KUTIPAN DOKUMEN
__________

Puisi. Semua orang bisa
membuat puisi. Jangan dibatasi apa definisi puisi. Tetapi; saya termasuk
penganut tradisional, puisi harus indah dan memiliki arti. Jarang orang tahu,
bahwa Chairil Anwar yang kadung dibesar-besarkan sebagai pembebas puisi,
mengatakan bahwa puisi harus indah. Ia
meneliti setiap kata-katanya, hingga tak ditemukan cela dibaliknya.
Lagi-lagi, ini Cuma jalan
pintas dari jalan panjang yang mesti ditempuh. Cuma sekedar tips. Haram
mempelajari tips ini sebelum tahu, bahwa puisi adalah masalah proses, masalah
ideologi. Masalah harga diri dan kepahaman serta kecintaan kita kepada objek
yang dijadikan puisi.
1. Jangan
pernah mendefinisikan puisi
Setiap
penyair, memiliki pengertiannya sendiri tentang puisi. Tinggakan pahaman bahwa
puisi harus terdiri dari sekian baris, sekian kata, atau terikat kata-kata.
Puisi
adalah bentuk karya sastra kata-kata yang paling bebas dan merdeka. Ia ada dalam
perasaan pembaca dan penciptanya dan tak bisa dibatasi apa-apa.
2. Kau
harus dalam mood yang tepat.
Jelas,
karena puisi berfungsi sebagai bahasa, maka hal yang kita rasakanlah yang bisa
kita tuliskan. Kau harus masuk, menjelma menjadi tokoh dalam puisi apabila
ingin menghasilkan puisi yang baik. Jangan bayangkan, seorang yang sedang
bosan, bete, bisa dipaksa membuat puisi cinta yang benar-benar bagus.
Lagi
pula, kalau kau sendiri sudah membuat puisi dengan perasaan, tahap selanjutnya
adalah: bayangkan perasaan orang yang membaca puisi itu. puisi memang luapan
perasaan, tapi tidak digunakan untuk membuat orang ikut menangis, ia digunakan
sebatas membuat orang mengerti pesan yang kita sampaikan.

__________

DATA YANG DITAMPILKAN
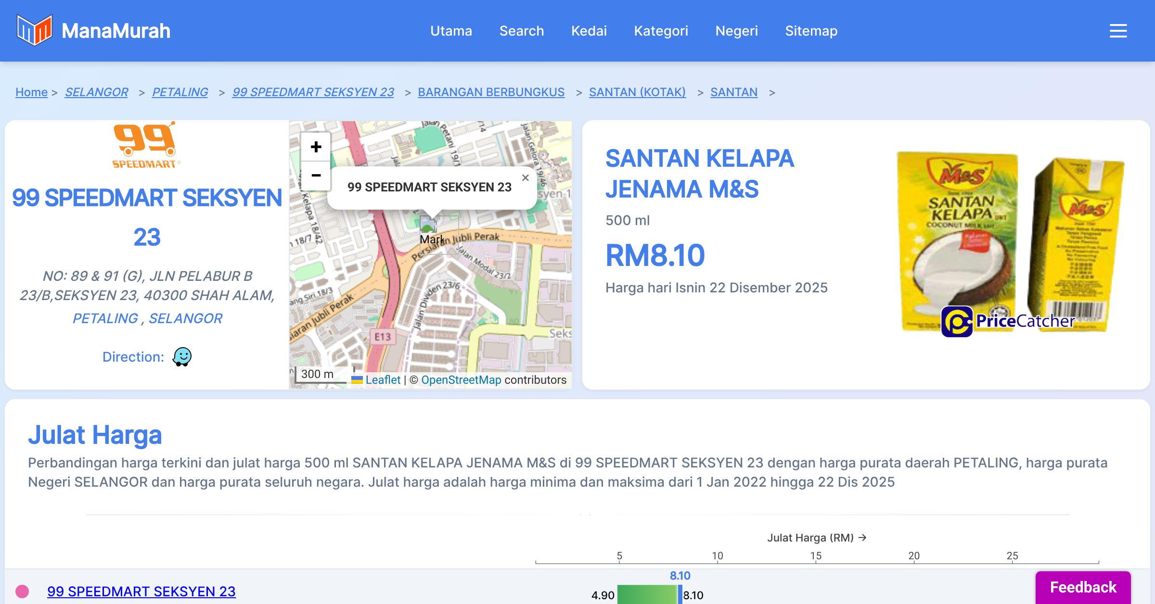Click the 99 Speedmart logo
Image resolution: width=1155 pixels, height=604 pixels.
point(144,145)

__________

PERINTAH TUGAS
Tolong sambung tulisan tentang kiat membuat puisi ini, mulai setelah kalimat terakhirnya. Data tersebut tidak diperlukan.

JAWABAN
jangan pernah memaksakan mood. itu membuat puisi-puisi sama artinya seperti tugas kuliah yang sepintas lalu. sekeras apapun kata-kata dirangkai, mood adalah yang utama.
3. Gunakan
simbol, hindari kata “Bagai”, dan “Seperti”
Itu
akan membuat puisi seperti diciptakan pada era bahasa Indonesia belum ada.
Mudahnya, perhatikan puisi ini:
Aku tulis sajak ini di bulan gelap raja-raja
Bangkai-bangkai
tergeletak lengket di aspal jalan
Amarah merajalela tanpa alamat
Kelakuan
muncul dari sampah kehidupan
Pikiran
kusut membentur simpul-simpul sejarah
(Sajak
Bulan Mei 1998 di Indonesia, WS Rendra)
Perhatikan
bagaimana pembaca tak perlu diberitahu bahwa mayat-mayat demonstran bagai bangkai-bangkai yang tergeletak lengket di
aspal jalan tapi kita sudah bisa paham bahwa itu adalah mayat manusia.
jadi, puisi akan lebih mengena bila langsung digunakan simbolnya, tak perlu
menggunakan apa yang disimbolkan terlebih dulu.
4. Kalau
membuat puisi cinta, tak perlu menyebutkan kata cinta terlalu sering, begitu
juga dengan kematian, perpisahan, dan seterusnya.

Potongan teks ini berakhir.